Помощь пришла от Анастаса Микояна — другого члена политбюро и недавнего председателя Президиума Верховного Совета СССР, в котором состоял и Расул Гамзатов. «Микоян помог мне, когда печатание второй книги “Мой Дагестан” было задержано из-за того, что в ней много места уделялось Шамилю. Выбрасывать этот текст я не соглашался. Выслушав меня, Микоян сказал, что возвращение Шамилю доброго имени можно осуществить публикацией художественного произведения. Не знаю, звонил ли он куда, но через три дня книга была принята в производство, и весь текст был сохранен».
Писать о Дагестане без Шамиля невозможно. Расул Гамзатов помнил свою давнюю ошибку и не хотел её повторять: «Не пером написана история горских народов — она написана кинжалами, серпами, копытами коней, надмогильными памятниками».

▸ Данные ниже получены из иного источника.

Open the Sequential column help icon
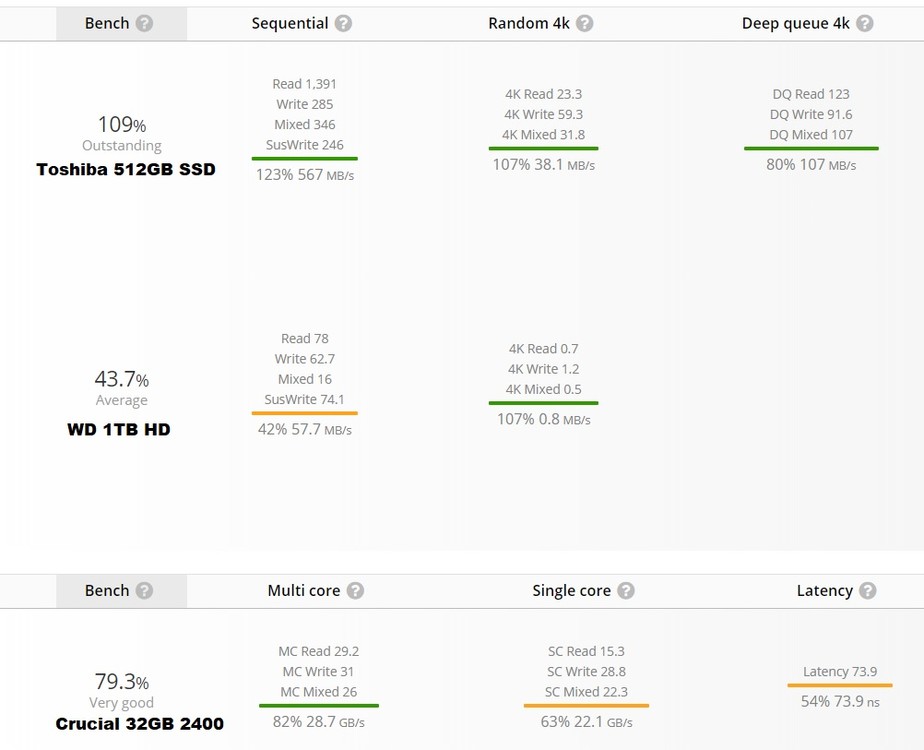924x750 pixels. click(343, 23)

В 1967 году журнал «Новый мир» опубликовал «Мой Дагестан» Расула Гамзатова в трёх номерах — девятом, десятом и одиннадцатом.
Эпическое полотно Гамзатова открыло читателям пленительную красоту Страны гор и её древней культуры. Читая «Мой Дагестан», даже сами дагестанцы открывали для себя свою удивительную родину. Белинский назвал «Евгения Онегина» «энциклопедией русской жизни», «Мой Дагестан» походил на энциклопедию жизни Дагестана.

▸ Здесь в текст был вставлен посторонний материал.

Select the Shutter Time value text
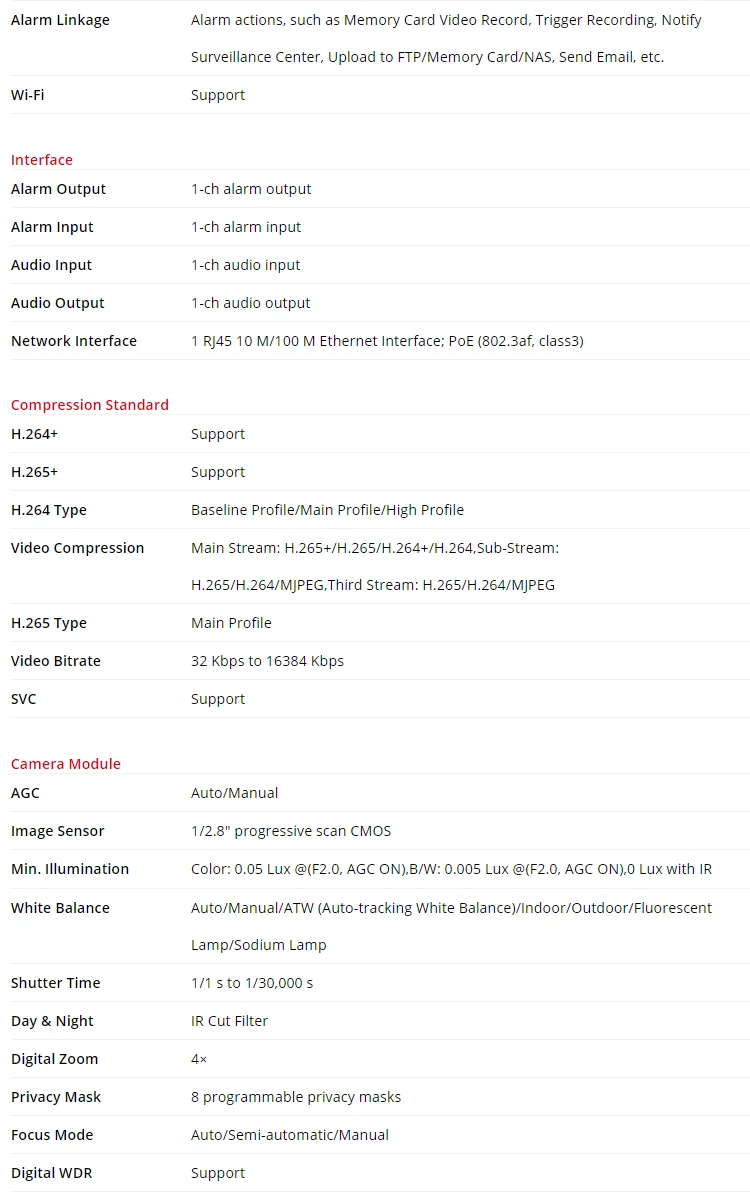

Владимир Солоухин не только перевёл книгу, он написал и предисловие.
«...Нет ничего удивительного в том, что мальчик, растущий в семье старого горского поэта, полюбил поэзию и даже сам стал писать стихи. Однако сын поэта, сделавшись поэтом, далеко раздвинул пределы известности или — скажем более громко — славы своего отца...
И вот Расул Гамзатов написал первую книгу в прозе. Можно было заранее предположить, что талант Расула и здесь проявится во всём своеобразии и его проза не будет похожа на обычные романы и повести. Так оно и вышло на самом деле...
Книга автобиографична. В какой-то мере она имеет исповедальный характер. Она искренна. Она поэтична. Она освещена мягким авторским юмором и, я бы сказал, лукавством. Одним словом, она как две капли воды похожа на своего автора Расула Гамзатова...
Читатель найдёт в книге “Мой Дагестан” множество аварских пословиц и поговорок, то смешные, то грустные истории, либо пережитые самим автором, либо сохранившиеся в сокровищнице народной памяти, зрелые размышления о жизни, об искусстве».
Успех был невероятным. Журналы с «Моим Дагестаном» не только переходили из рук в руки, книгу переписывали от руки, перепечатывали на машинке.